Um blog do Ministério Fiel
A identidade definida por Deus
O poder de definir a identidade
Mas o que significa mesmo o termo identidade?
A identidade pode ser entendida como o “estado de semelhança absoluta e completa entre dois elementos com as mesmas características principais”. A palavra identidade, portanto, revela o idêntico, a “semelhança absoluta”. Como seres humanos, reconhecer nossa identidade, contar a nós mesmos quem somos, é “uma das formas mais importantes de como tentamos ver sentido na nossa vida”. E “a busca pela identidade pessoal tem o propósito de nos levar de volta ao Criador”.
Para fins de identificação do indivíduo na sociedade, sua apresentação se dá por meio de um “cartão expedido por autoridade competente, com dados impressos e uma foto que identificam seu portador”. A esse cartão, chamamos carteira de identidade, contendo dados como nome, sexo, filiação e nacionalidade, o que permite que o indivíduo seja reconhecido socialmente. A usurpação desse documento por outro indivíduo é considerada crime de falsidade ideológica.

[Dados sobre a localização de alvos visíveis]
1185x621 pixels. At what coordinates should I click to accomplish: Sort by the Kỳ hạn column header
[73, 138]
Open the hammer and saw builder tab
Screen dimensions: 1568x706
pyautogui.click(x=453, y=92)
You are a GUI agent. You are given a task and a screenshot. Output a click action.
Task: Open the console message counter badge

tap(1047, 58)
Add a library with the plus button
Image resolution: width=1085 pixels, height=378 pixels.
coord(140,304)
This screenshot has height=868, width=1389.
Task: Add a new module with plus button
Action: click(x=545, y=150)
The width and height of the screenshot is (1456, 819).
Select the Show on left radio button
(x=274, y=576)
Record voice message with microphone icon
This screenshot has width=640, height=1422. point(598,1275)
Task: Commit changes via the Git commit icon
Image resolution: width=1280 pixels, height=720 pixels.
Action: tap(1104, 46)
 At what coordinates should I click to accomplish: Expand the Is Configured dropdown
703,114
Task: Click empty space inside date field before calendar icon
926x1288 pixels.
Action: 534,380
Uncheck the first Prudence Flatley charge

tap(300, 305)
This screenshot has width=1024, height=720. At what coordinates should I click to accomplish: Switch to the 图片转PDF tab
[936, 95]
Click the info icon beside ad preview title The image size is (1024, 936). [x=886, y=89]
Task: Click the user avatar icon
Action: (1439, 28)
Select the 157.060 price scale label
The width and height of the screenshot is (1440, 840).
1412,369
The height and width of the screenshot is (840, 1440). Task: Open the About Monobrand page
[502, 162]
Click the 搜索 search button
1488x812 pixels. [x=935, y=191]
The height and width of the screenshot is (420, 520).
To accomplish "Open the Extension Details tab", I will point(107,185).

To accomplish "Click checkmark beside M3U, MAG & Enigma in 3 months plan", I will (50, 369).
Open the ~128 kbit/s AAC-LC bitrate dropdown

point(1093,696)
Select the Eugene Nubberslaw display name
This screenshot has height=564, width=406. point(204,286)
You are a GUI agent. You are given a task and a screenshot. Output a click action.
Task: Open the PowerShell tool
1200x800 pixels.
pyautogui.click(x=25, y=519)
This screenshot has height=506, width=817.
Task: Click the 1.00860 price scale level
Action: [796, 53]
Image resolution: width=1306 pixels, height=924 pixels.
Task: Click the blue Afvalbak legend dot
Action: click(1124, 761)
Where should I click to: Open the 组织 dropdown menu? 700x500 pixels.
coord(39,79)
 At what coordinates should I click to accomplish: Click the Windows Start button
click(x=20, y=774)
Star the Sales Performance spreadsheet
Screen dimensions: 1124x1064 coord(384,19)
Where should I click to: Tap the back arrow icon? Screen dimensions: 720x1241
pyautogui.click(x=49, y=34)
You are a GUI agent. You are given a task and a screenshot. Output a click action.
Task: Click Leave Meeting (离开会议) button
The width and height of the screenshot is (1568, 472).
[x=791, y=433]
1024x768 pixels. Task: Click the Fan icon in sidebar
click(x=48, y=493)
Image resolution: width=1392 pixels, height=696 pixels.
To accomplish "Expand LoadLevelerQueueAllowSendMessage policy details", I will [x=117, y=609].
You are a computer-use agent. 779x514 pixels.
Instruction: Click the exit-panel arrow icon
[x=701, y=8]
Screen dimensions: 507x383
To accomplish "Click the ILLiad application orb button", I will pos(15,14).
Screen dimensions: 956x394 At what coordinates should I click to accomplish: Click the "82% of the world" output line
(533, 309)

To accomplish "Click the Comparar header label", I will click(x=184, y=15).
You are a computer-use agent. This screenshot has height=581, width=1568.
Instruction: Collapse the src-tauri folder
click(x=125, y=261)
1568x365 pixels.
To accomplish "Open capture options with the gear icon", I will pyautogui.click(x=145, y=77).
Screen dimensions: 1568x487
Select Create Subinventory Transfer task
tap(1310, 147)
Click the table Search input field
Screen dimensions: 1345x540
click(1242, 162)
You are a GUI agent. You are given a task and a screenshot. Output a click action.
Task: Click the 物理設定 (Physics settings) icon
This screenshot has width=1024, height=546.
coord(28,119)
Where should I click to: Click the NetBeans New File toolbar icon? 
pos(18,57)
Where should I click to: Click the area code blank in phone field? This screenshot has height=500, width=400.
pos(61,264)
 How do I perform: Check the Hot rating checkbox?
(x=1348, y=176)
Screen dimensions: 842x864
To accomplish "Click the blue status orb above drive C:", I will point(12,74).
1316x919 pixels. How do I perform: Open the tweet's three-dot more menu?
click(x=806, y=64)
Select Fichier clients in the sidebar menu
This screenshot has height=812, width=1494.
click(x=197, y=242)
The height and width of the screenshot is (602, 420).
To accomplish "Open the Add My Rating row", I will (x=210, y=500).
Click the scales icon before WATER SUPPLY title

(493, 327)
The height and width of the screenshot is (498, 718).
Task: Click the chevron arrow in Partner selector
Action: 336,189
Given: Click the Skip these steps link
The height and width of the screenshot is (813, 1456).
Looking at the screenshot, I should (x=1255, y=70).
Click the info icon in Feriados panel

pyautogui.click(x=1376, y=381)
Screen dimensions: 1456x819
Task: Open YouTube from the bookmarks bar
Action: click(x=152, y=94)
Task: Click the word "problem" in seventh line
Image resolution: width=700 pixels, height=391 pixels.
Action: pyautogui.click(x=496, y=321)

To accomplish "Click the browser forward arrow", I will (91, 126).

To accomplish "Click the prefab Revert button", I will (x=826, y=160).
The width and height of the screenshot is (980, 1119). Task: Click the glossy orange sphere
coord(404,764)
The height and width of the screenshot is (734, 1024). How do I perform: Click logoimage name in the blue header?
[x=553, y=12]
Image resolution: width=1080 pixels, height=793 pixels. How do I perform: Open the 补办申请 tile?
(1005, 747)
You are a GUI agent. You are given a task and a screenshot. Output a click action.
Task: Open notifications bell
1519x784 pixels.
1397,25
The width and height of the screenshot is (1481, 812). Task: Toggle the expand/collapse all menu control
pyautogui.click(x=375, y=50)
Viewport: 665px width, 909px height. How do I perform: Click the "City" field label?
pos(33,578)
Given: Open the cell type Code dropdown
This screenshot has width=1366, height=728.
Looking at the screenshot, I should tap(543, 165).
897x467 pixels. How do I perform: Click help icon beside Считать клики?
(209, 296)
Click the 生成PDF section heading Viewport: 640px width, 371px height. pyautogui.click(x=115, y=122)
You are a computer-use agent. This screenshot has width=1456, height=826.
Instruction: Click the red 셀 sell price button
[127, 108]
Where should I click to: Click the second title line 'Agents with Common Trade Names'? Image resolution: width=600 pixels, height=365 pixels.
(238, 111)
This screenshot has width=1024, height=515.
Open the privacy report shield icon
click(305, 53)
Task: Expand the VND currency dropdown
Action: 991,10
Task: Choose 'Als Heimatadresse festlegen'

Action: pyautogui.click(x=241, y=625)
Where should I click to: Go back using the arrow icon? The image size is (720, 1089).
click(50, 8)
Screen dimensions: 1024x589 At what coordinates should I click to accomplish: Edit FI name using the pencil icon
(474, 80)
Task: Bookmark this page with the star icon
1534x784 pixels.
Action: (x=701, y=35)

## EXERCÍCIOS
• A. No texto sobre a identidade definida por Deus, como é considerada a usurpação da carteira de identidade por outro indivíduo?
• B. Prossiga com o texto sobre a identidade definida por Deus a partir do ponto em que ele termina.

## RESPOSTAS FINAIS
• A. É considerada crime de falsidade ideológica.

• B.
A data, a naturalidade e a filiação descritas na carteira de identidade provam a importância desses dados. Assim, a data revela que essa identidade está acoplada a um tempo, o começo visível do indivíduo neste mundo: dia/mês/ano do seu nascimento. A naturalidade nos revela a importância do espaço que esse indivíduo assumiu quando veio fazer parte deste mundo: lugar de nascimento, país/estado/cidade. A filiação nos revela a importância social desse indivíduo, como pertencente a um dado círculo. Portanto, a carteira de identidade revela a posição fixa do indivíduo no tempo e no espaço, bem como a origem de sua linhagem na sociedade. O que a carteira de identidade não nos revela, por exemplo, é a progressão desse indivíduo nesse recorte temporal e espacial, e o alvo que esse indivíduo tem para sua vida, além do entendimento de sua normalidade — ou seja, se ele é considerado normal perante a sociedade.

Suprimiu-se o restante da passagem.